*Exercise passage*
::::
Withholding on Distributions to Foreign Beneficiaries of U.S. Estate Six-Step Process

Determining the U.S. tax to be withheld on distributions made to foreign beneficiaries of U.S. estates requires consideration of several factors. These six steps can help fiduciaries in navigating this process.

One: Determine the Tax Status of the Beneficiary

This step entails confirming that the Beneficiary is in fact a nonresident alien (NRA) and not a U.S. citizen, Lawful Permanent Resident (Green Card holder), or tax resident. The NRA must also not satisfy the Substantial Presence Test (SPT).

A beneficiary will be considered a 'resident alien’ for US tax purposes if he or she satisfies the SPT for a tax year.  To fulfill this test in the 2022 tax year, they must be physically present in the US for at least:

  1. 31 days during the current (2022) year; and 
  2. 183 days during the 3-year period that includes this year and the 2 years before that, counting:
    • All the days they were present in the current (2022) year; and
    • 1/3 of the days they were present in the first preceding year (2021) and
    • 1/6 of the days that they were present in the second preceding year (2020).
::::
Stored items
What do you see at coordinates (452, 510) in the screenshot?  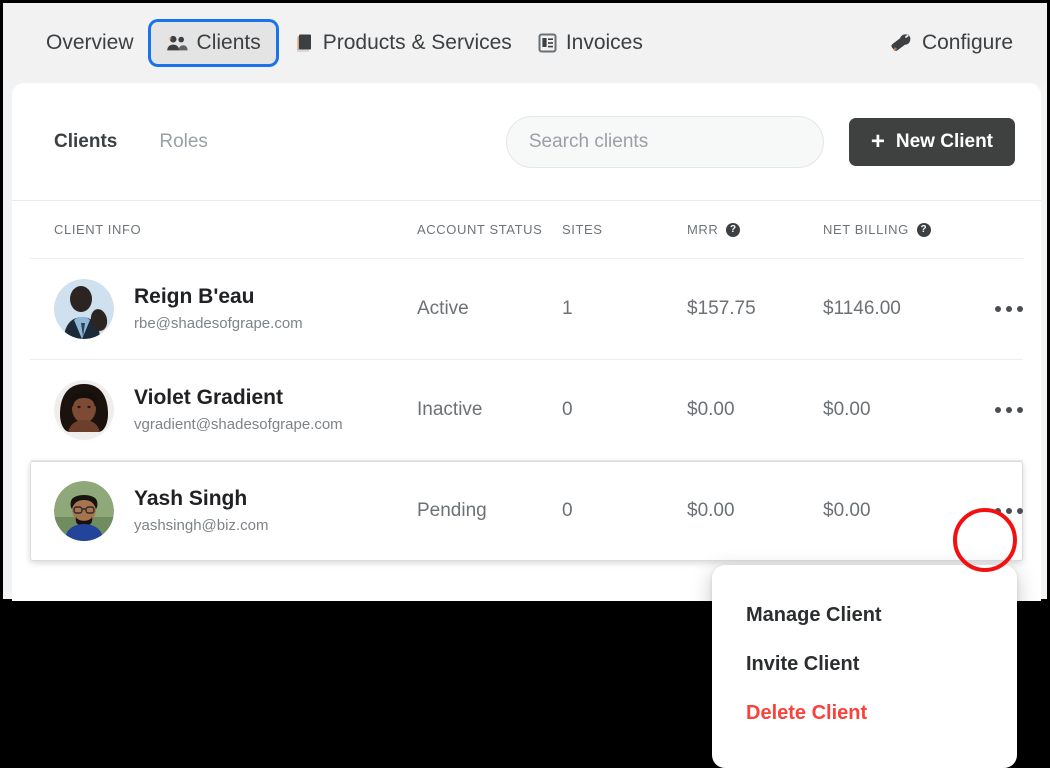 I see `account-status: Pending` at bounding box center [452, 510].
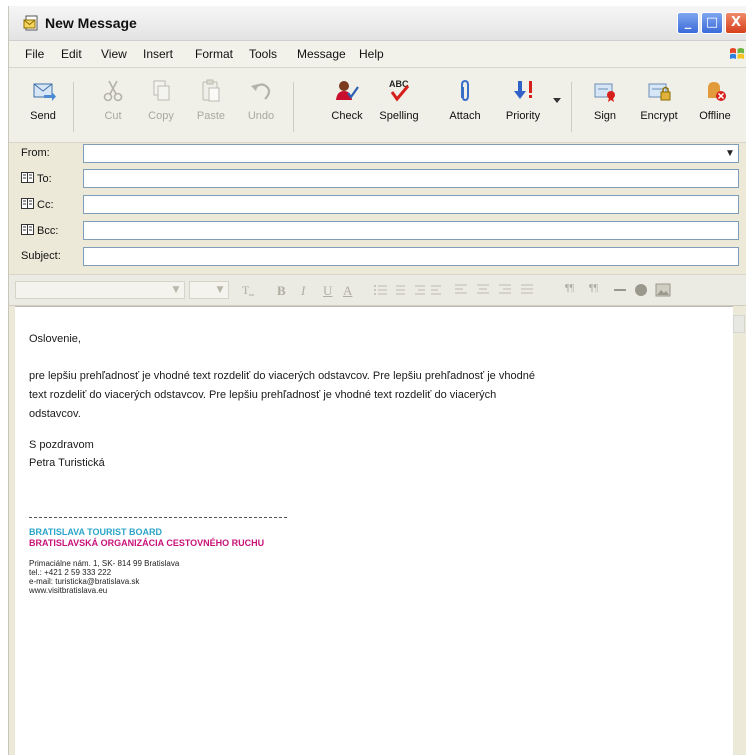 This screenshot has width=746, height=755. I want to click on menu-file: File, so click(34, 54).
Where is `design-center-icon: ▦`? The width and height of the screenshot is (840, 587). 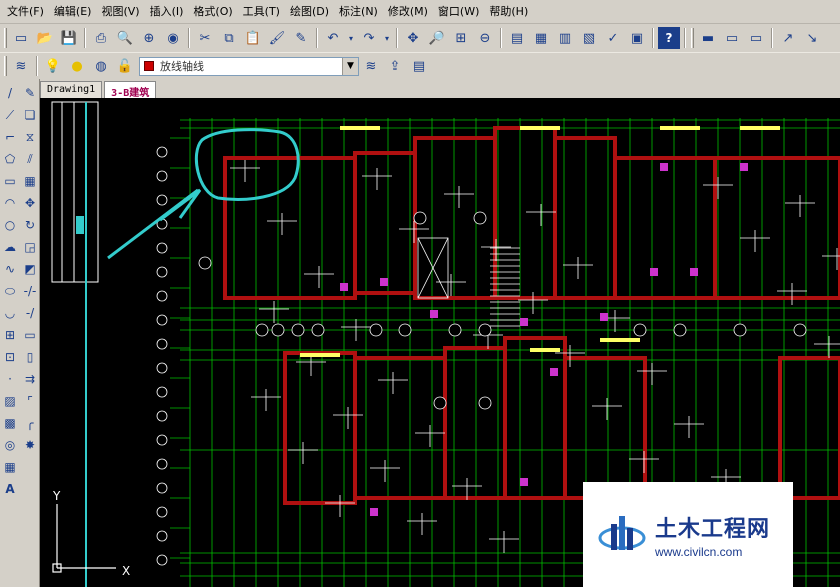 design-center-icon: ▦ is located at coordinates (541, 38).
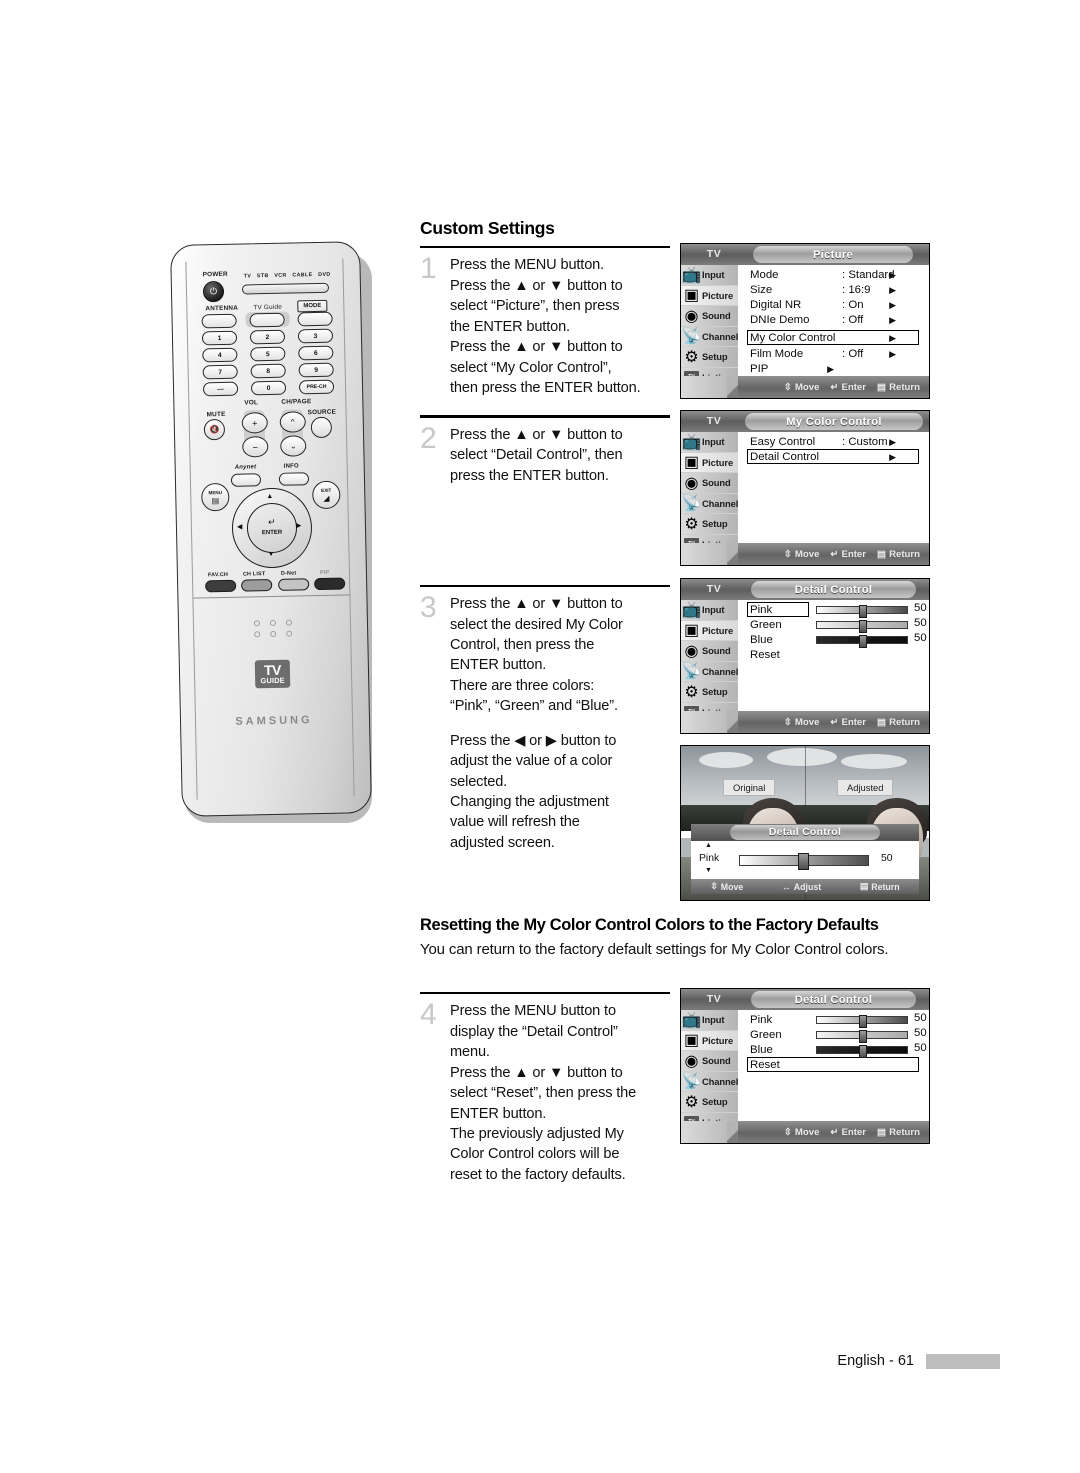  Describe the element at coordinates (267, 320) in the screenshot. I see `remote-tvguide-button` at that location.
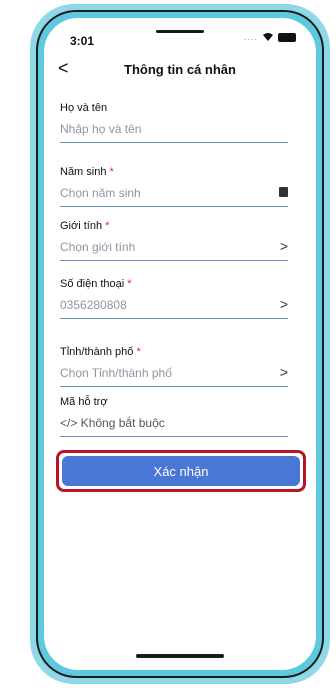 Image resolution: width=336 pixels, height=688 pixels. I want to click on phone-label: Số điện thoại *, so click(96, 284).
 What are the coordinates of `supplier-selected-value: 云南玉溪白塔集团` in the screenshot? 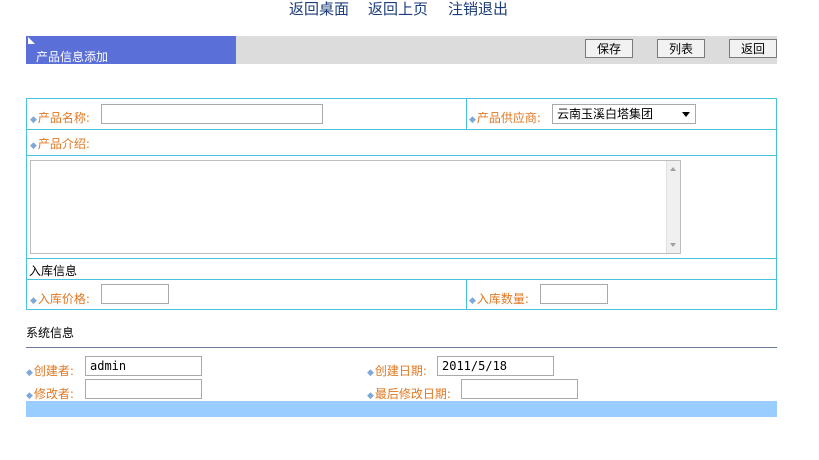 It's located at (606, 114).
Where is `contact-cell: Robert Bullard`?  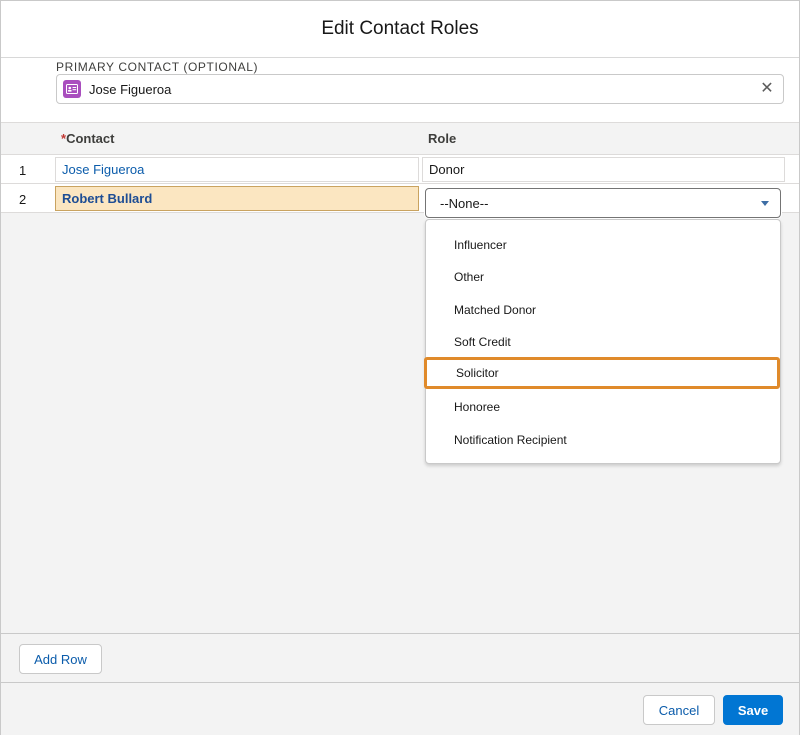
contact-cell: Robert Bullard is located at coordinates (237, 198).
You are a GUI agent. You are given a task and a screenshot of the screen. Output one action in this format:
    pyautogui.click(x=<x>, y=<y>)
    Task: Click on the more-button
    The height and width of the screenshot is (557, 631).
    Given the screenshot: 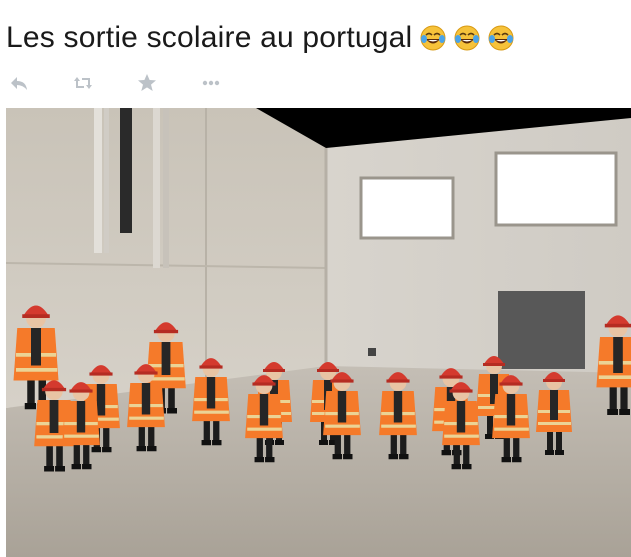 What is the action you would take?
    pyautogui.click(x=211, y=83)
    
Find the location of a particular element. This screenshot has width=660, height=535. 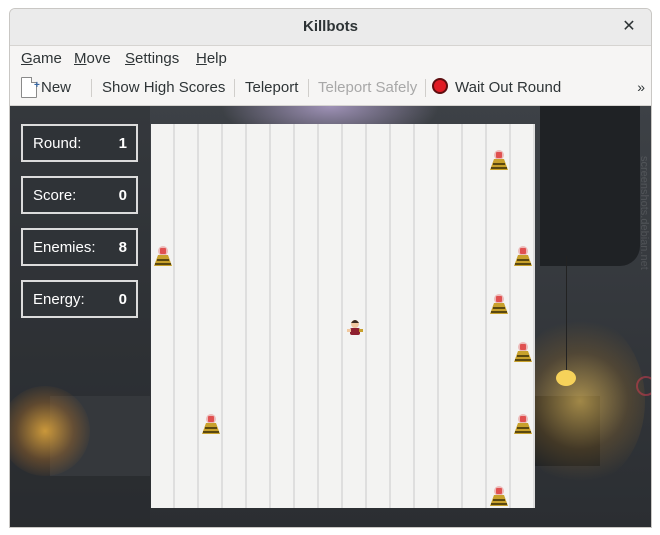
::::
*Brief 1*
Please write out the part of the withholding passage that opens with the words containing "This step entails" and closes with "preceding year (2020).".
*Brief 2*
According to the withholding passage, for how many days must a beneficiary be physically present in the US during the current (2022) year to meet the Substantial Presence Test?

*Exercise result 1*
This step entails confirming that the Beneficiary is in fact a nonresident alien (NRA) and not a U.S. citizen, Lawful Permanent Resident (Green Card holder), or tax resident. The NRA must also not satisfy the Substantial Presence Test (SPT).

A beneficiary will be considered a 'resident alien’ for US tax purposes if he or she satisfies the SPT for a tax year.  To fulfill this test in the 2022 tax year, they must be physically present in the US for at least:

  1. 31 days during the current (2022) year; and 
  2. 183 days during the 3-year period that includes this year and the 2 years before that, counting:
    • All the days they were present in the current (2022) year; and
    • 1/3 of the days they were present in the first preceding year (2021) and
    • 1/6 of the days that they were present in the second preceding year (2020).

*Exercise result 2*
At least 31 days.